Join Jerry Jenkins, an ecologist with the Wildlife Conservation Society Adirondack Program, as he talks about climate change in the Adirondacks. He is the author of “Climate Change in the Adirondacks: The Path to Sustainability,” a newly released book on the local implications of climate change, published by the Cornell University Press. Come see how climate change is affecting the Adirondacks.

June 30: Annie and The Hedonists

Listen to the wonderful musical talents of Annie and The Hedonists. These talented musicians from Schenectady are making their journey up North to help us celebrate summer in the Adirondacks. You’ll enjoy beautiful vocals and harmonies that are blended into an eclectic mix of acoustic folk, torchy blues, standards, bluegrass, gospel, early jazz and more.
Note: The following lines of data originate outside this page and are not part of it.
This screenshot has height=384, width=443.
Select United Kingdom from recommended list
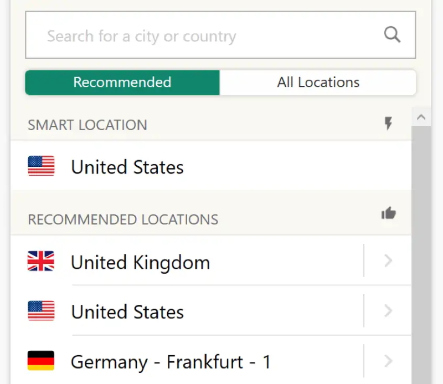click(187, 261)
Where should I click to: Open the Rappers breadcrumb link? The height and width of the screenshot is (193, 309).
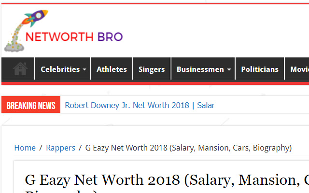60,148
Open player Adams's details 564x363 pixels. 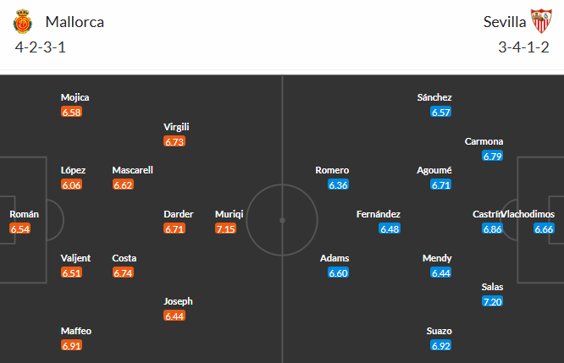[335, 258]
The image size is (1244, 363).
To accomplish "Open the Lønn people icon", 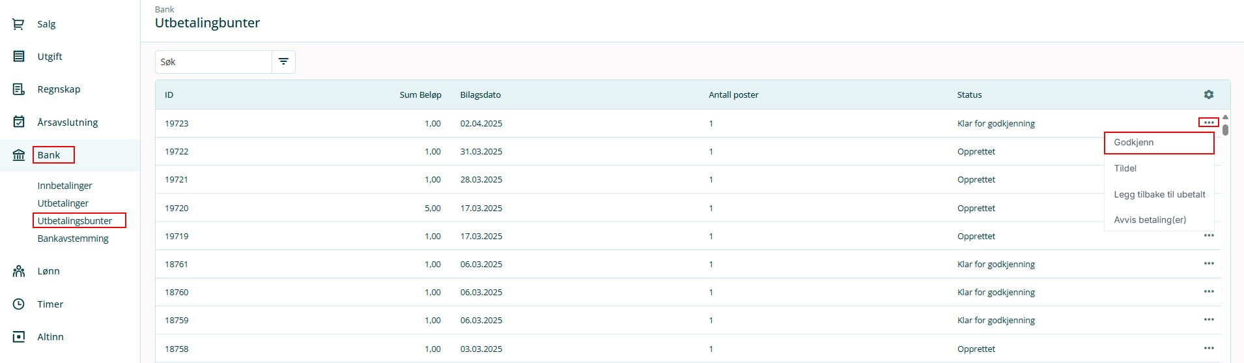I will point(18,271).
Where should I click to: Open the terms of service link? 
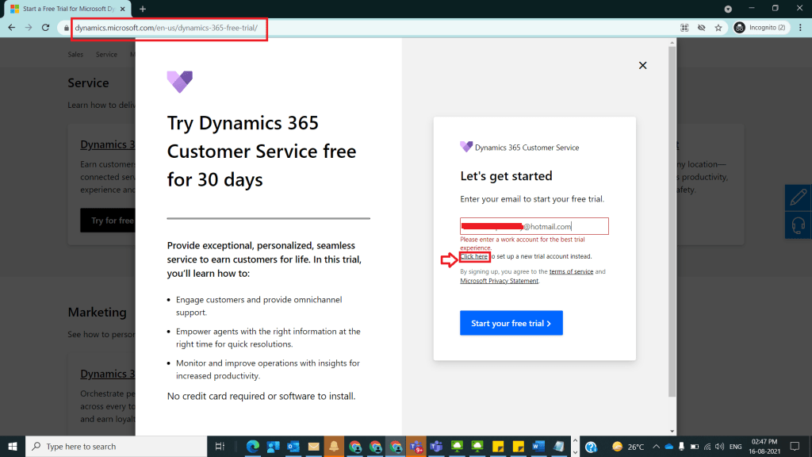571,271
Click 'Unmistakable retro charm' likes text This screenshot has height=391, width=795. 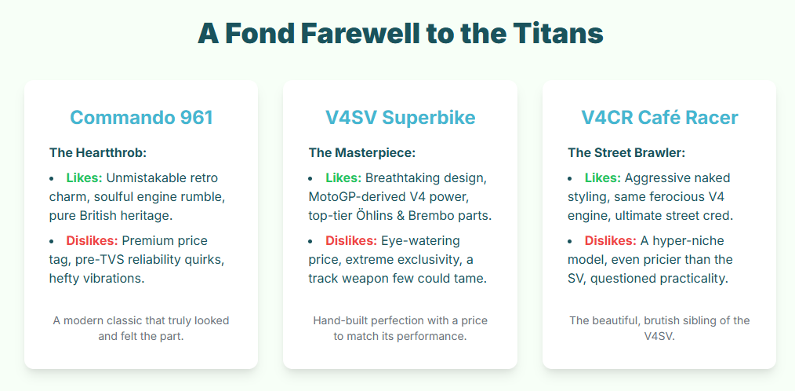point(171,178)
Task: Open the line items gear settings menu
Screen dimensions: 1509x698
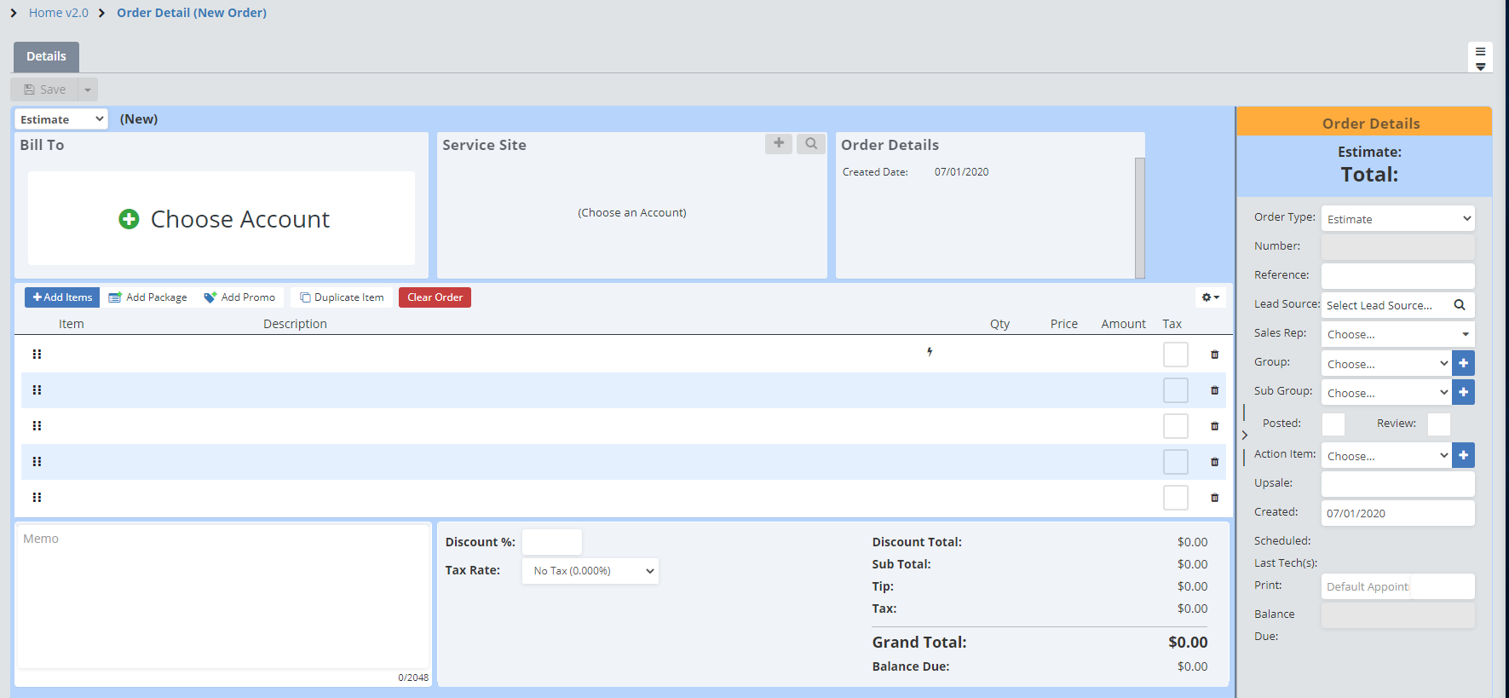Action: [x=1210, y=297]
July 7: Hydrofracking in New York

Hydraulic fracturing or hydrofracking, commonly known as fracking, is a technique used to release petroleum, natural gas or other substances from the ground. In recent years this technique has come under fire because of concerns of its possible negative environmental impacts and human health effects. Neil Woodworth, ADK’s executive director, will discuss what hydrofracking is, its potential impact on the environment and legislation concerning this topic.

July 14: Invasive Forest Pests: Serious Potential Threats to the North Country Forests

Join Thomas Colarusso from the USDA and Animal and Plant Health Inspection Service as he talks about a few of the invasive forest pests that are threatening our Adirondack forests today. Invasive species are getting more attention these days as different pests are popping up all around the country and state. The emerald ash borer is a beetle that kills ash trees and was recently found in other parts of New York State. The Asian longhorned beetle is a large beetle that has the potential to kill over a dozen species of trees and is a risk for introduction to the Northeast. Come hear how you can help by slowing and stopping the spread of pests like these.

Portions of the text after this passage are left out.